US regulators fined US bank JPMorgan Chase almost $350 million on Thursday for what they described as insufficient trading reporting and surveillance.
The US Federal Reserve and the Office of the Comptroller of the Currency (OCC) assessed the fines in response to problems with the trading program of the country’s largest bank between 2014 and 2023, the Fed said in a statement.
JPMorgan was fined around $98.2 million by the Federal Reserve for operating “an inadequate program to monitor firm and client trading activities for market misconduct.”
In a separate statement, the OCC announced it had issued a $250 million civil penalty against the bank after finding it “operated with gaps in trading venue coverage and without adequate data controls required to maintain an effective trade surveillance program.”
“As we disclosed last month, we self-identified the issue, significant remedial actions have been taken and others are underway,” a JPMorgan spokesperson told AFP by email.

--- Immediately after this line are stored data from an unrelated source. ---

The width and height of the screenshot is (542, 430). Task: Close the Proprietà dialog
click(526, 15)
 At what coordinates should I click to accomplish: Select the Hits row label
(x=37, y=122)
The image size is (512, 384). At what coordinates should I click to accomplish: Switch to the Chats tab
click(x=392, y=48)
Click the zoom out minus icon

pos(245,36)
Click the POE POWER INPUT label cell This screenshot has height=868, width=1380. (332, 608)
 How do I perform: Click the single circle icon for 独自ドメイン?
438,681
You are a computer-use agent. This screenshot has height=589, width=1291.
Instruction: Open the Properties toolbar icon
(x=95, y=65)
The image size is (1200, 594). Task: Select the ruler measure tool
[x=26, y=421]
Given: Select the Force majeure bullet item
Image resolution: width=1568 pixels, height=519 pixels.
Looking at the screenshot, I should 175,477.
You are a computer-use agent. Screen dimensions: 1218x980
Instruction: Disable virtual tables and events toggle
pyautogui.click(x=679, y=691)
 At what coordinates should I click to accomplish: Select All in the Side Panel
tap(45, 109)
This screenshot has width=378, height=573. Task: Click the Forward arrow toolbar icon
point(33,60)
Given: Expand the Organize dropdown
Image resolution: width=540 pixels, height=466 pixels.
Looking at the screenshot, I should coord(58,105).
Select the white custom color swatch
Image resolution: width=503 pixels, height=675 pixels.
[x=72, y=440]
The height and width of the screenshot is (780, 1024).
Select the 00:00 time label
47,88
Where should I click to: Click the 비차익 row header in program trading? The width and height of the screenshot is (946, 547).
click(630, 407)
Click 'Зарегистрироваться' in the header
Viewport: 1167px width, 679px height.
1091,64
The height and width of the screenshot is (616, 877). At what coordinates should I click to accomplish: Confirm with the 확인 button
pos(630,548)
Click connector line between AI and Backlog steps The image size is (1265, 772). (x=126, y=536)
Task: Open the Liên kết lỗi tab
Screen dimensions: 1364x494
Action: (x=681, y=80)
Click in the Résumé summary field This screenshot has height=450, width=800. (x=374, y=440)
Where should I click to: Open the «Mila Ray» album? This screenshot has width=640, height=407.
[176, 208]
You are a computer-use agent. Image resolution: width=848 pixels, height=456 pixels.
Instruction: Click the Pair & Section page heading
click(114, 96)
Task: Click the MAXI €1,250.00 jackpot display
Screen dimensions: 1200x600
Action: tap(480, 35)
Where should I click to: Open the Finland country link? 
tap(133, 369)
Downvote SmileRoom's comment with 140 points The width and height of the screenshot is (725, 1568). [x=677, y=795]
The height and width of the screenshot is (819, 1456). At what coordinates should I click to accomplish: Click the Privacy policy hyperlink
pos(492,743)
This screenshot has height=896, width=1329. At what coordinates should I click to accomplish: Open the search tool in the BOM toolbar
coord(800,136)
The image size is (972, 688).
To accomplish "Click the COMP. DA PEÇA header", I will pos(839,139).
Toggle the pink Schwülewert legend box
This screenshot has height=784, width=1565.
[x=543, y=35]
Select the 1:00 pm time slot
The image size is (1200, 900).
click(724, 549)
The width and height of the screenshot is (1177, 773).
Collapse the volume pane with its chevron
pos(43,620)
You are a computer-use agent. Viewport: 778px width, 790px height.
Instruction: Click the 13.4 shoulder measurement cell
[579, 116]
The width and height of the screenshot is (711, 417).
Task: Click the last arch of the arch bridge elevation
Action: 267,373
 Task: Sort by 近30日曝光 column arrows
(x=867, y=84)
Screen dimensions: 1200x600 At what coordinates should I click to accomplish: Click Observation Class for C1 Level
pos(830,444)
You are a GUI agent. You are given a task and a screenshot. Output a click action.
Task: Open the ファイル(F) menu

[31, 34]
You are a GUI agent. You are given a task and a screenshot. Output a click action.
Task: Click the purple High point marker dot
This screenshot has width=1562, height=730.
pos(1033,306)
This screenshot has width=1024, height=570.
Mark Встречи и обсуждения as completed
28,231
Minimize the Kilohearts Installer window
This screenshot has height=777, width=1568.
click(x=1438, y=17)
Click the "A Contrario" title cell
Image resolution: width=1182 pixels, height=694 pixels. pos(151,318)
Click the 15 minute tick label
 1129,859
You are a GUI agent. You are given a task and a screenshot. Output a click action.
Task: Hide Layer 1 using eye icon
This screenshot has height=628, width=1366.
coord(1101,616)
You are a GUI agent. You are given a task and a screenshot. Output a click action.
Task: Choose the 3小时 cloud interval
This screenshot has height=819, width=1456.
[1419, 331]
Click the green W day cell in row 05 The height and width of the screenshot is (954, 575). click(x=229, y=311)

“We have not found any employee misconduct or harm to clients or the market in our review of the previously uncaptured data,” they continued, adding: “We do not expect any disruption of service to clients as a result of these resolutions.”
JPMorgan Chase is now needed “to review and take corrective action to address the firm’s inadequate monitoring practices,” according to the Fed statement, following Thursday’s steps.
The bank was also compelled by the OCC’s efforts to enhance its trade surveillance program and to obtain approval prior to “onboarding new trading venues.”